A healthy product pipeline is an organization’s strongest defense against changing markets, technologies and consumer preferences. It’s also the best way to capture new opportunities as they emerge, and to create novel opportunities before your competitors do. But if your company relies on the same old methods to top up your product pipeline, there is a good chance it is missing out on potentially valuable ideas. Here are six proven approaches that leading companies have used to broaden, deepen, and reinforce their own sources of new product ideas and insights.
1. Ask your products
For the first time in history, it has become possible to ask products themselves for improvement ideas. Many products can now collect data on the way they are used. An increasing number of them have network connections that allow them to “call home” and let their manufacturers know which features customers are or are not using. Today the Internet of Things includes a broad range of products, from computers, printers and thermostats, to elevators, aircraft and manufacturing machinery. Its number and diversity is growing by the day, with analysts predicting that more than 26 billion such devices will be in operation by 20201 .
Many industries are now using such data to optimize their products. Cars, mining trucks, and elevators can relay information to the manufacturer about vibration and loading levels in the field. Printer manufacturers can understand feature and usage patterns across geographies. Data storage equipment can provide its makers with complete real-time usage data, from room temperature, to data transmission requirements. All of this information allows OEMs to understand how customers are actually using the products they purchase, rather than how manufacturers think they are using them.

## Requests
a – Say whether each statement agrees with the text on product pipelines, answering yes or no and quoting the words that decide it: (i) analysts expect more than 26 billion connected devices to be in operation; (ii) the text offers eight approaches for finding new product ideas; (iii) printer makers can see usage patterns in different geographies.
b – Go on writing the text on product pipelines, starting after its last sentence.
The listing that follows is from a different source than the text on product pipelines.

## Raw data
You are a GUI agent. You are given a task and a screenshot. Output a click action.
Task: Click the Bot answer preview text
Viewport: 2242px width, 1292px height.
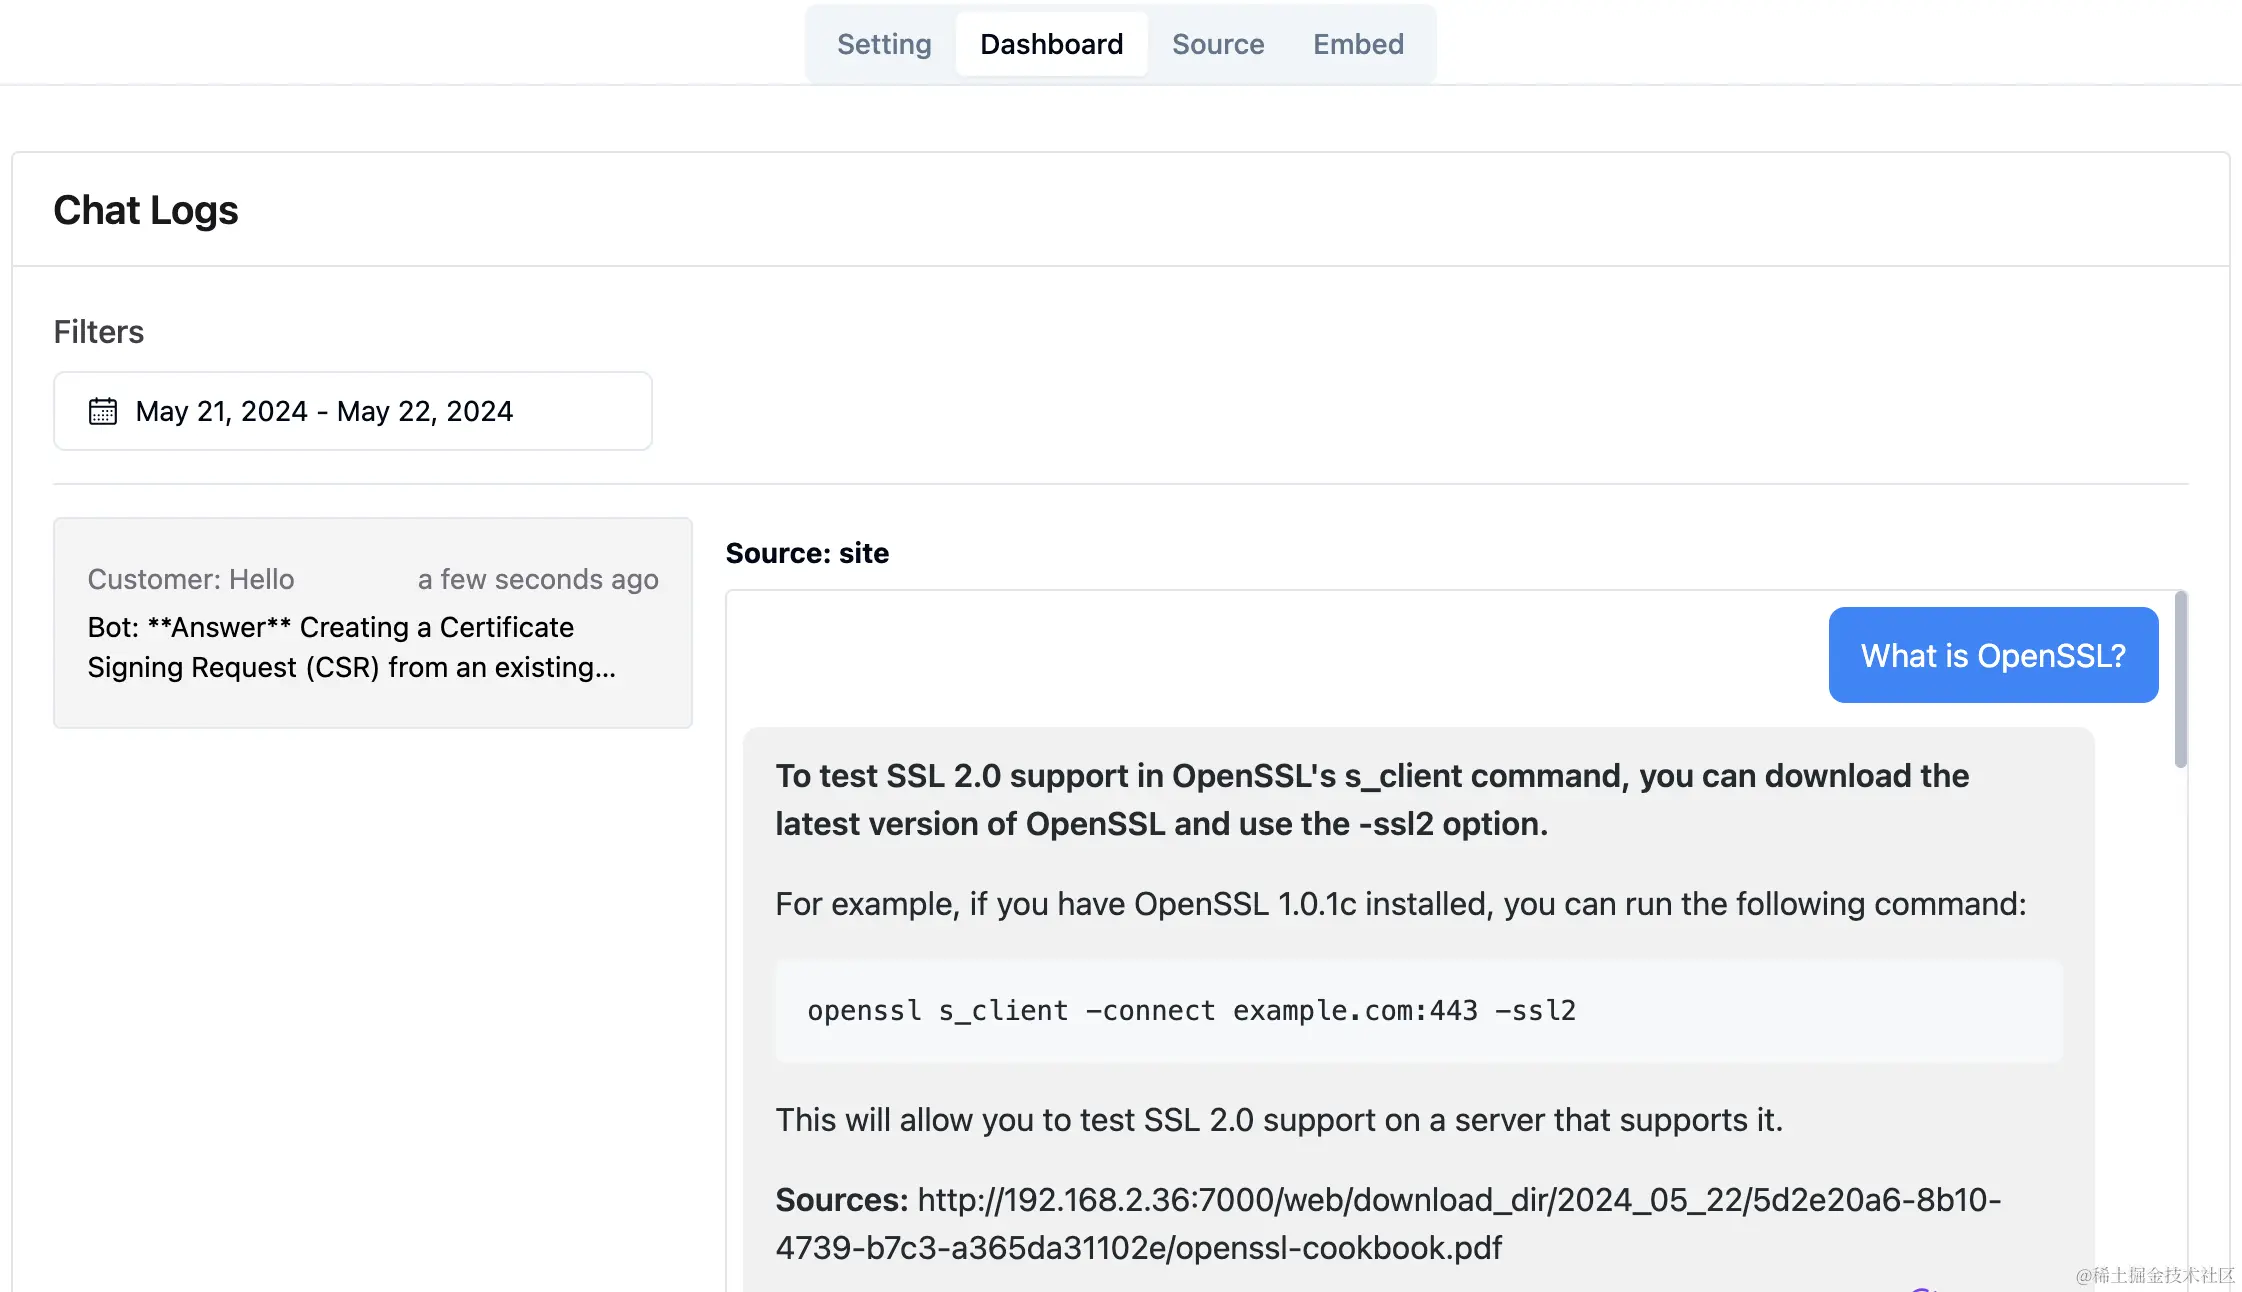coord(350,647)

## Answers to the tasks
a –
(i) Yes: "analysts predicting that more than 26 billion such devices will be in operation"
(ii) No: "Here are six proven approaches"
(iii) Yes: "Printer manufacturers can understand feature and usage patterns across geographies."

b –
2. Listen to the buzz
Another consequence of internet technologies is the increasingly public—and enduring—nature of consumer discussion of their product experience. From on-line review sites, to discussion forums and social media feeds, companies have dozens of new opportunities to learn about customer priorities, problems, and experiences.
This social media analysis can take place at different scales and levels of complexity. At the simplest level, a company will ask an employee (ideally a product manager) to spend time looking through product review websites capturing what customers like and dislike about their products and those of their competitors. As Big Data analysis techniques have become more sophisticated, a number of market research companies have also developed approaches that allow them to conduct such analyses at scale.
One car manufacturer used social media to identify improvement areas for a model targeting young drivers, for example. Analysis of discussion of its vehicles showed that while customers strongly appreciated the exterior design, they were less satisfied by the quality of interiors. In response, the company changed the way it thought about interior quality and adopted a stronger focus on usability from the earliest stages of the development of the next model of the vehicle. This delivered a double benefit: subsequent models were not only more popular with customers, they were also cheaper to manufacture.
3. Explore adjacencies
Looking across industry borders can identify potentially lucrative new markets for established technologies or capabilities. Some companies use adjacency analysis to identify “overlapping” industry sectors. Sorting these by profitability and growth potential can identify the areas with the most promise and even reveal possible joint venture partners or acquisition candidates to facilitate entry into the segment. A move into adjacent sectors has been a catalyst for growth at some of today’s largest and most successful companies, from electronics companies moving into the payments markets, to search engine providers crossing into retail.
A look over the border can also inspire new ideas at home by revealing the alternative approaches other sectors have adopted in response to similar problems. UK-based Dyson’s iconic vacuum cleaner was inspired by observation of the cyclonic air-cleaning systems used in industrial environments, for example.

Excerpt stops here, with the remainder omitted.